FASE INIZIALE - Quando arriva in Spagna, Bearzot ‘blinda’ i suoi, isolandoli dal mondo esterno. Gli Azzurri stimano quell’uomo di poche parole, ne condividono i metodi. Sarà per quello che sono pronti a seguirlo contro tutto e contro tutti. Anzi, in siffatte condizioni  il gruppo degli italiani si consolida e riesce a resistere agli urti, dentro e fuori dal campo. Bearzot, detto il Vecio, per gli Azzurri è un buon padre di famiglia: dà e pretende rispetto. “Il gruppo c’è, lo vedo bene, sarà questa la nostra forza”, confessa prima di arrivare al lussuoso hotel di Vigo in cui soggiornano, il Puerta del Sol. C’è qualcuno, però, che vola a Madrid nella consapevolezza di essere una squadra ben superiore a quella che ha vinto il mondiale in casa propria nel ’70. È il Brasile dei vari Socrates, Falcao, Oscar, Zico, Cerezo, tanto per riaccendere il ricordo dei più appassionati. Sono gli attori del ‘calcio samba’. Giocare in attacco, sempre e comunque: un’idea assurda, quanto meravigliosa, ma quasi irreale, resa possibile da quei campioni. La spavalderia con cui giocano è tale da indurli a schierare in porta Valdir Perez, uno dei portieri più scarsi della storia, quasi non ne abbiano necessità. Un ‘mistero buffo’ che rimane l’unico tallone d’Achille per i verdeoro. A causa di un suo errore i Sovietici si illudono di inaugurare il torneo passando in vantaggio per 1-0 contro quei brasiliani venuti da Marte. Cederanno nel finale alla potenza di fuoco di Socrates e Eder. La qualificazione alla fase successiva appare una pratica scontata. Gli uomini del CT Santana non conoscono il turn over: giocheranno sempre e comunque i titolari.
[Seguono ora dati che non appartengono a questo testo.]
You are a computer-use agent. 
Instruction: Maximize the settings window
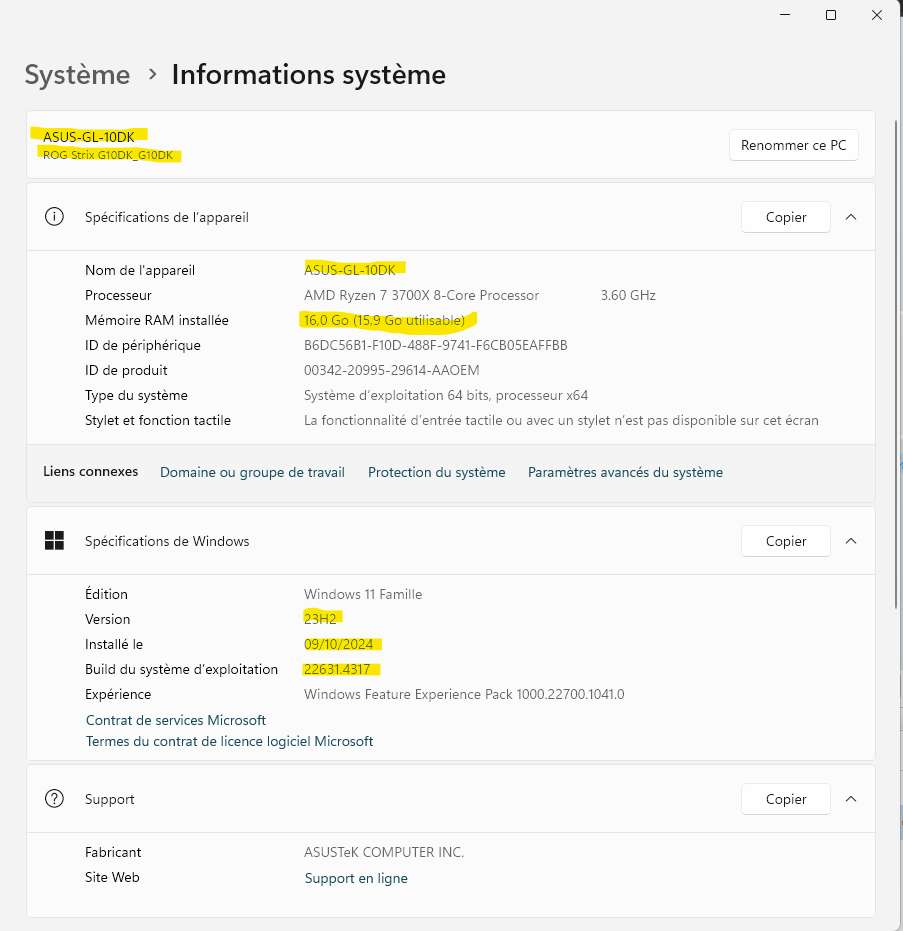(831, 15)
Sarà un altro punto a sfavore di quella corazzata che ancora oggi, pur non vincendo il titolo, è da tutti unanimemente ricordata come una delle formazioni più belle e forti della storia del calcio. Gli altri sudamericani, gli argentini, portano in Spagna la Coppa che hanno vinto 4 anni prima e sognano il bis. Tra le loro fila gioca un certo Diego Armando Maradona, che i compagni già chiamano “Pibe de Oro”. Quel ‘ragazzo d’oro’ mostra da subito un talento innato per il pallone, genio e sregolatezza che l’Italia imparerà a conoscere nei suoi anni di militanza col Napoli. Il ragazzo ha classe, ma la sua squadra non riesce ad arrivare prima nel girone. Come l’Italia, l’Argentina passa il turno al secondo posto.

SECONDA FASE
- Un triste epilogo sta per abbattersi sugli Azzurri: i tre pareggi consecutivi miracolosamente ci catapultano al girone successivo e ci tocca in sorte il Brasile e l’Argentina. Perderemo, come pensano tutti? E poi perché ordinare quel “silenzio stampa” (il più famoso della nostra storia calcistica) voluto da Bearzot per proteggere i suoi? Parlano solo lui e il capitano Zoff. Quel non sapere bene cosa avvenga, peggiora gli umori all’esterno. E là dove non si può arrivare, come spesso accade, nasce il pettegolezzo. Si parla, anzi si sparla dei nostri calciatori, lo fa la stampa, qualcuno arriva addirittura a evocare rapporti sessuali all’interno del gruppo. E così va a finire che Cabrini sta a Rossi come una muchacha a un hombre. Parolacce che scivolano via come l’olio, senza ‘ungere’ l’ambiente, per fortuna. “La nostra Nazionale era affiatata, unita grazie ad un tecnico straordinario”, dirà Rossi a distanza di 30 anni. Da quel ‘girone della morte’ a tre, ne passerà una soltanto in semifinale e per i voleri insondabili del fato ci risvegliamo in tempo utile dal torpore. Gentile è il prescelto per fare da marcatore sul giovane Maradona.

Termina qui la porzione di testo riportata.